--- SOURCE INFORMATION ---
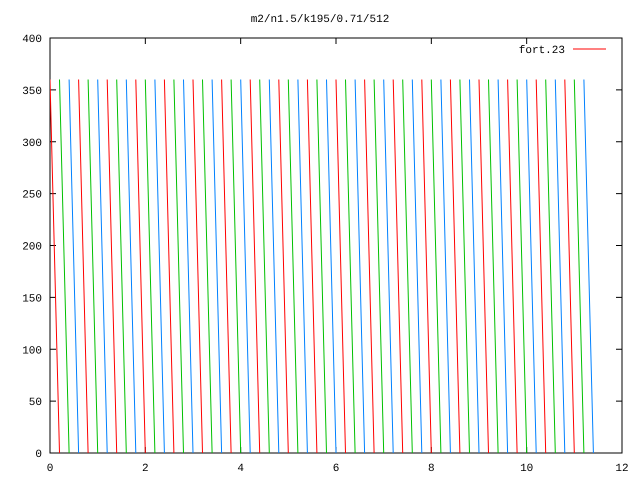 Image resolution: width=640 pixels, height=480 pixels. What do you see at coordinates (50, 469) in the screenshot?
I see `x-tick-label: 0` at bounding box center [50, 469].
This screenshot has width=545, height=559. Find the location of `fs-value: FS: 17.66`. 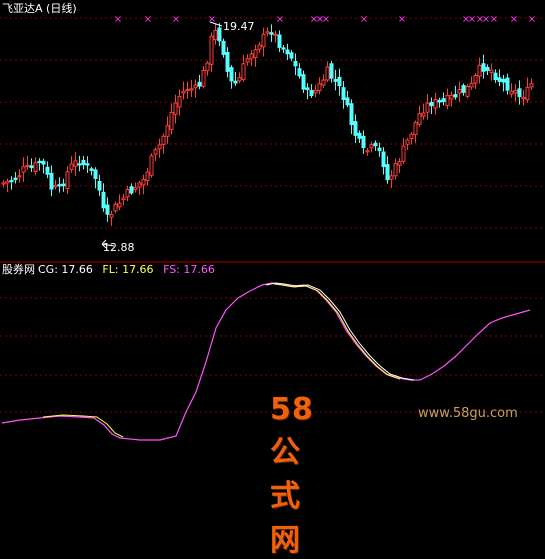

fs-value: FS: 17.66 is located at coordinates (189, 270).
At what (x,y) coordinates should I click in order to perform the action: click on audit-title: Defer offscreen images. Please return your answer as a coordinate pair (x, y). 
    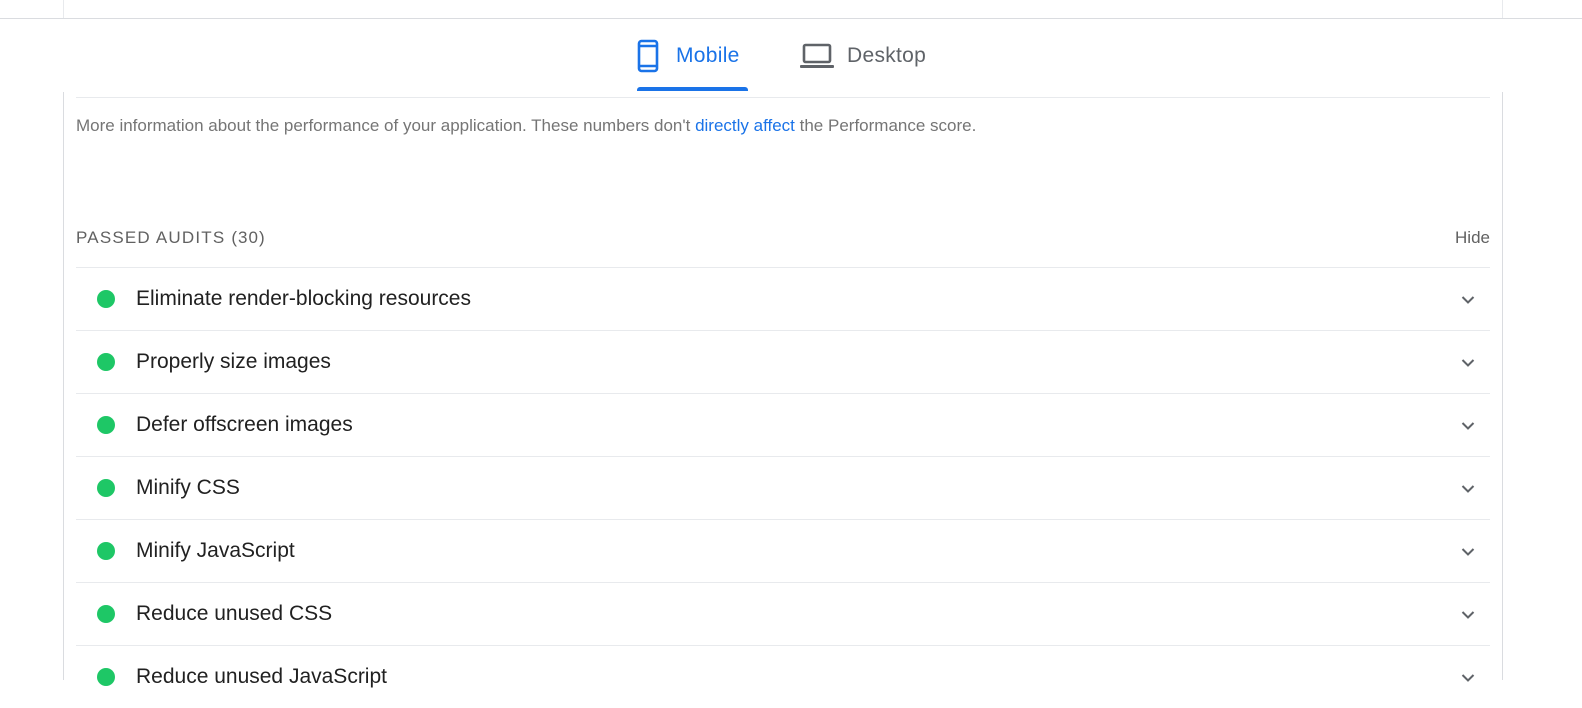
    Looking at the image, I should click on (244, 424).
---
Put the material above into a JSON list of strings, one per line, skipping blank lines and leaving the pictures out.

[
  " Image resolution: width=640 pixels, height=480 pixels. What do you see at coordinates (50, 469) in the screenshot?",
  "I see `x-tick-label: 0` at bounding box center [50, 469].",
  "This screenshot has width=545, height=559. Find the location of `fs-value: FS: 17.66`. ",
  "fs-value: FS: 17.66 is located at coordinates (189, 270).",
  "At what (x,y) coordinates should I click in order to perform the action: click on audit-title: Defer offscreen images. Please return your answer as a coordinate pair (x, y). ",
  "    Looking at the image, I should click on (244, 424)."
]